DATA:
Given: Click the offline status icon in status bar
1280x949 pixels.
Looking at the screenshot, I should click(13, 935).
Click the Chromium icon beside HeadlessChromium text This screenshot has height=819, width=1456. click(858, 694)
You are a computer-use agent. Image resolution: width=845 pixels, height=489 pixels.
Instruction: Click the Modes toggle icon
* * *
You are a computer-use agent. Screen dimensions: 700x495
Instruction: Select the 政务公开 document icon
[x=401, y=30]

WORK INSTRUCTIONS:
Update the lines from the one containing "Given: Click the" up to and including the one containing "Instruction: Click the Modes toggle icon": replace "icon" with "button" and change nothing else.

SOLUTION FOR THIS EXERCISE:
Given: Click the offline status button in status bar
1280x949 pixels.
Looking at the screenshot, I should click(13, 935).
Click the Chromium button beside HeadlessChromium text This screenshot has height=819, width=1456. click(858, 694)
You are a computer-use agent. Image resolution: width=845 pixels, height=489 pixels.
Instruction: Click the Modes toggle button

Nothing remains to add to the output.